Far more significant than the stigmata on the hands of St. Francis were the print of the nails and the mark of the spear in his daily life. He obeyed Christ literally, sold all that he had, gave to the poor, and lived in a deserted lazar-house, preached everywhere in humility and with passionate love even for heretics and Moslems. The life stories of David Livingstone, Henry Martyn, James Gilmour, Mary Slessor and all the great missionary pioneers bear the print of the nails.
He who ne’er broke his bread with blinding tears,
Nor crushed upon his pillow in the night,
Wrung out his soul and fought his bitter fight,
He knows not truly joy that conquers fear.
The call for missionary volunteers is as urgent today as it was in the days of Robert P. Wilder. But the demand of the hour and for every mission field is quality rather than quantity.
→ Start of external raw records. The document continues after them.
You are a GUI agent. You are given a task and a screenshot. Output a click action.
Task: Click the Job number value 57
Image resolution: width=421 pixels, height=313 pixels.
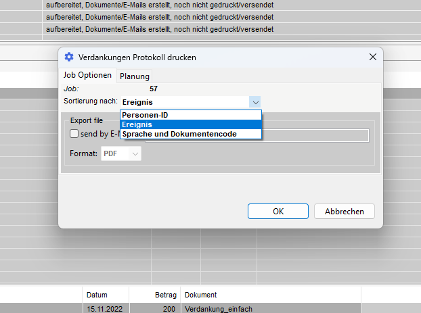tap(153, 89)
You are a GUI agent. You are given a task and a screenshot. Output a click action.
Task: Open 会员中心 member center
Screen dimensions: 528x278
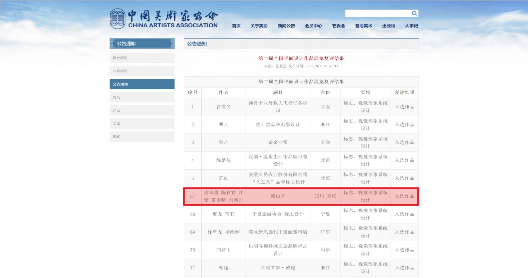tap(313, 26)
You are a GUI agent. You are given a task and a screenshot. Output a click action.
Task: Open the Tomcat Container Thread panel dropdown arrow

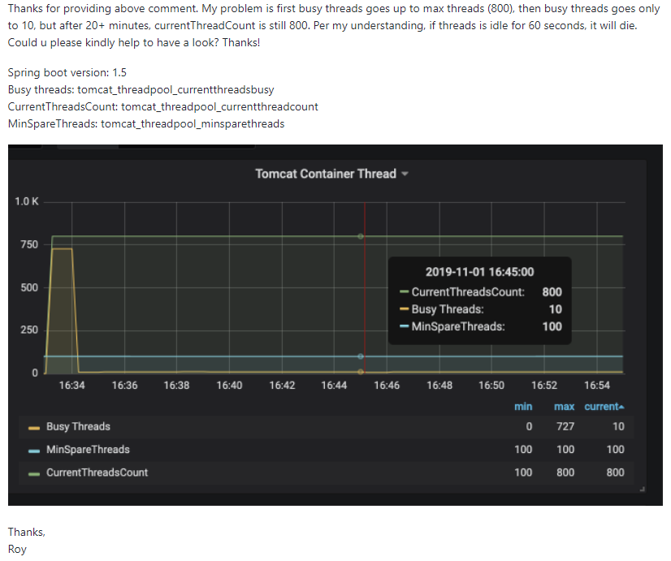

Only those who have suffered, who have iron in their blood, can serve a generation that has seen so much “blood and sweat and tears.” Neither Japan nor China today will hearken to any easy-going Gospel spoken by those who have never borne a cross after Jesus. We are living in an age of new martyrdoms.
The present world situation reflects that of the Roman Empire in the days of the apostles. Will the Church ever experience a real revival without a return to a life of self-denial?
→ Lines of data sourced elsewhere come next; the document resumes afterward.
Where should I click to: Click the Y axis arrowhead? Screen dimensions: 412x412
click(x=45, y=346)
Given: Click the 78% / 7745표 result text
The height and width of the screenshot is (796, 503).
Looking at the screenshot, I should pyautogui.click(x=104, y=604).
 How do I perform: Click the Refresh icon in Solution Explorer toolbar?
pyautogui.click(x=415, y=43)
Soldiers of Christ, arise! There is no armistice for Christians until after Armageddon. In the Book of Revelation we read that there was war in heaven. It was a war of light against darkness, and the victor was won by testimony.
Only those who love truth more than life are really soldiers of the Cross. The New Testament is a book of heroism. We are told to endure hardness as good soldiers of Jesus Christ, and everyone is drafted into the army of our Captain who is not ashamed of His cross.
Christ’s shortest of all parables is also the sharpest. It pierces through all our callous selfishness and self-indulgence. “Ye are the light of the world” (Matthew 5:14). And then the dreadful alternatives: “under a bushel,” a life for gain; “under a bed,” (Luke 8:16) a life of lazy ease, “on a candlestick,” a life of sacrificial service. Which is yours?
Japanese and Chinese art have plenty of rotund Buddhas gazing in fat complacency at vacuity. The saints of Hinduism are grotesque and ghastly; they do not present their bodies a living sacrifice for others, only for self-torture. The Christian ideal is expressed by Paul: “Endure hardness (with me) as a good soldier of Jesus Christ” (II Timothy 2:3). One of His disciples, a medical missionary in Kashmir wrote this prayer.
“Master, here for Thy service we render to Thee flesh, bone, and sinew, the physical frame Thou hast given. Teach us to use it aright for Thy glory; teach us to treat it for Thee as a good machine which we hold in trust to be tended and kept for Thy purpose. Teach us to use it remorselessly, sternly, yet never misuse; and as it slowly or swiftly wears out, grant us the joy of the knowledge that it wears out for Thee. Amen.”
In such sense our bodies are to be “crucified with Christ” (Galatians 2:20a). And not only our bodies but our minds. The true herald of the Gospel must bring “into captivity every thought to the obedience of Christ” (II Corinthians 10:5b).
We are to discipline our minds by fearless thinking and dauntless pursuit of the truth without compromise. After solitude with Christ for three years in Arabia, Paul never indulged in superficial philosophies or vain deceits—what he calls “the cunning craftiness” of men (Ephesians 4:14). His philosophy of life was on fire with an irrevocable decision. He was blind to all but his Master. “I could not see for the glory of that light” (Acts 22:11). “I was not disobedient unto the heavenly vision” (Acts 26:19b).